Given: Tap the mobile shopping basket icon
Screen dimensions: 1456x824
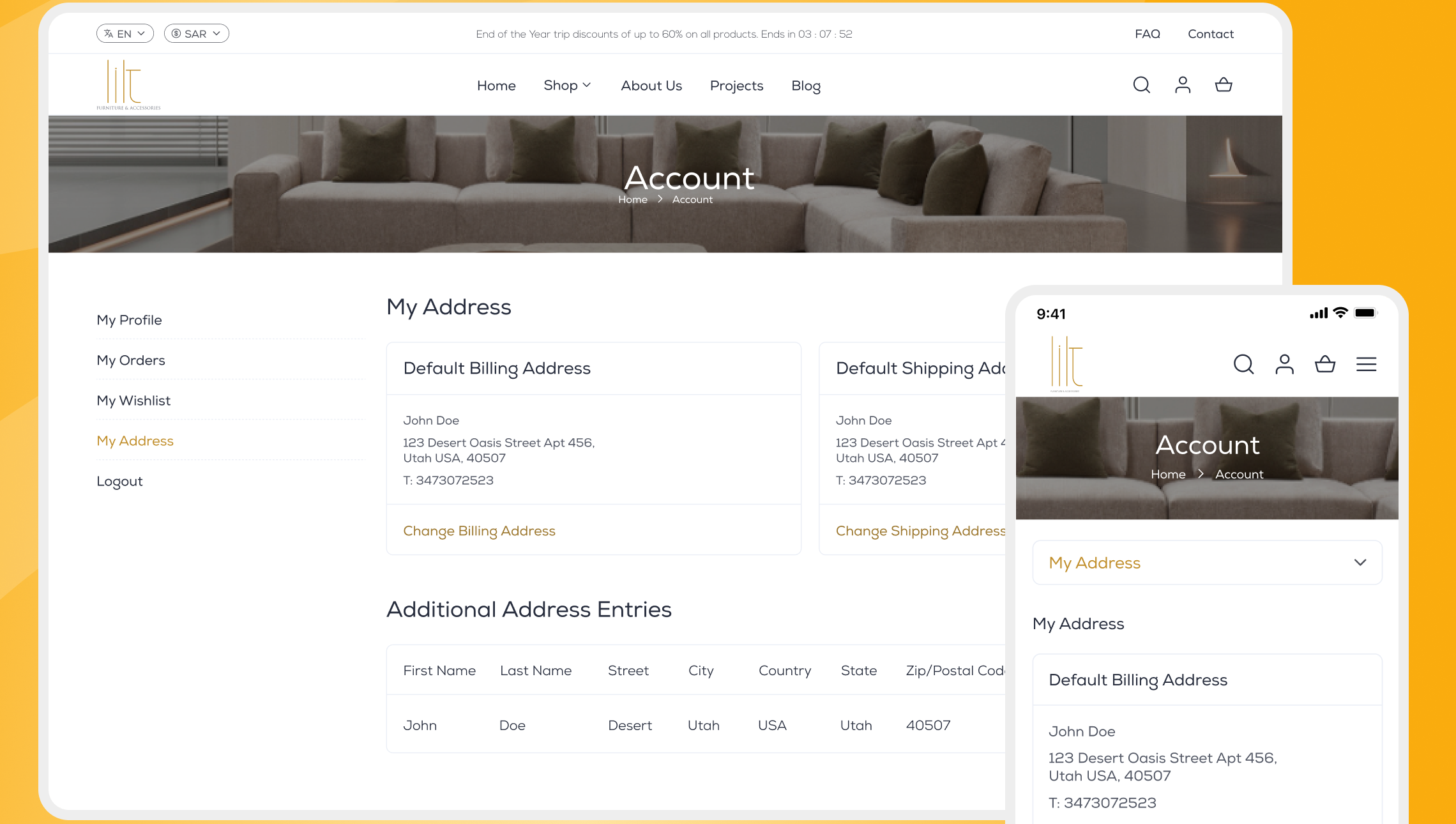Looking at the screenshot, I should click(x=1325, y=364).
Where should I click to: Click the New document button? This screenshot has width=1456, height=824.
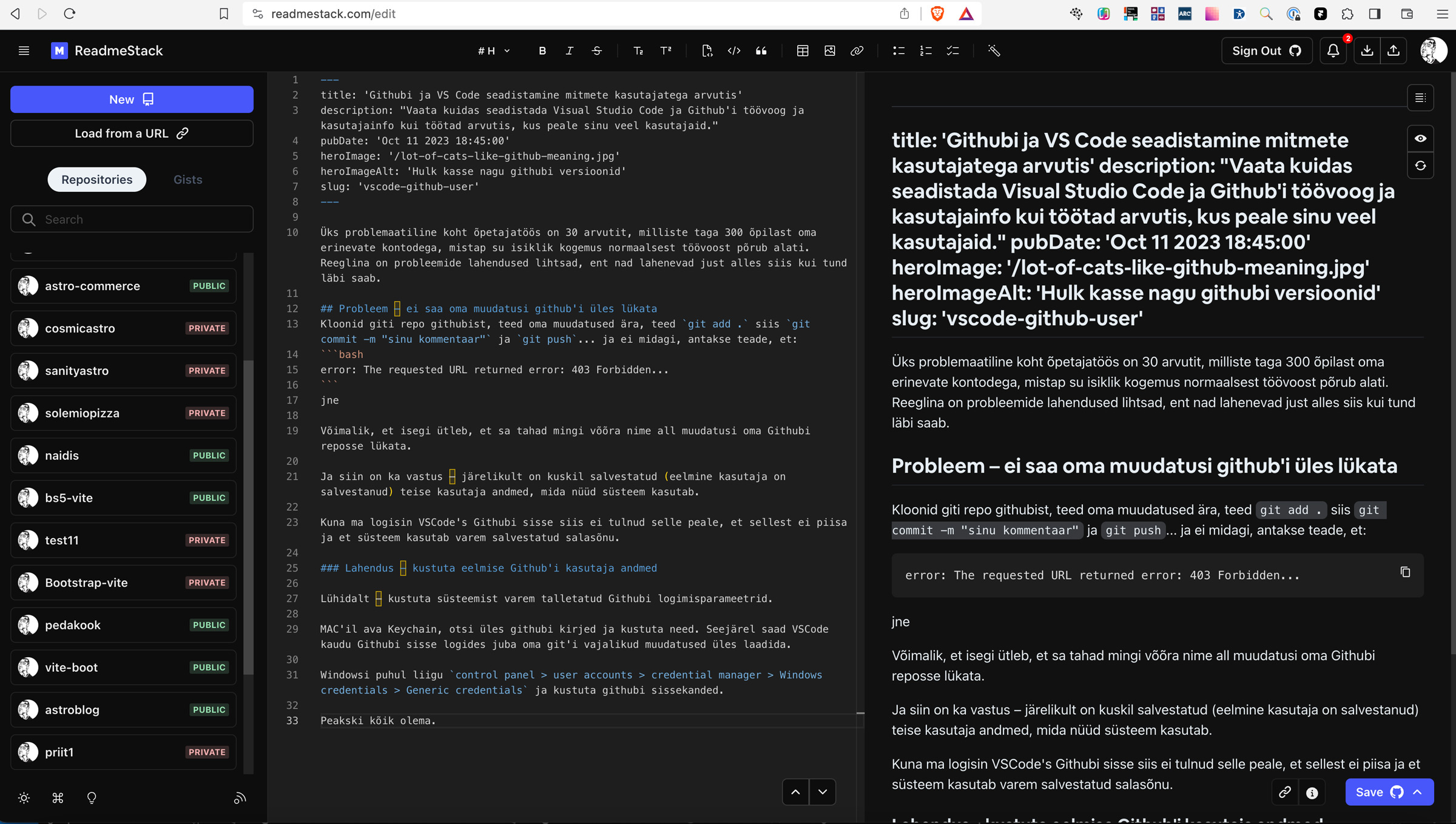pyautogui.click(x=132, y=100)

THE TASK: Please give again only the lines from the one containing "Where should I" through the last line of the entries above, exactly as they stand and without pictures.

EXERCISE RESPONSE:
Where should I click to: Click the New document button? This screenshot has width=1456, height=824.
pyautogui.click(x=132, y=100)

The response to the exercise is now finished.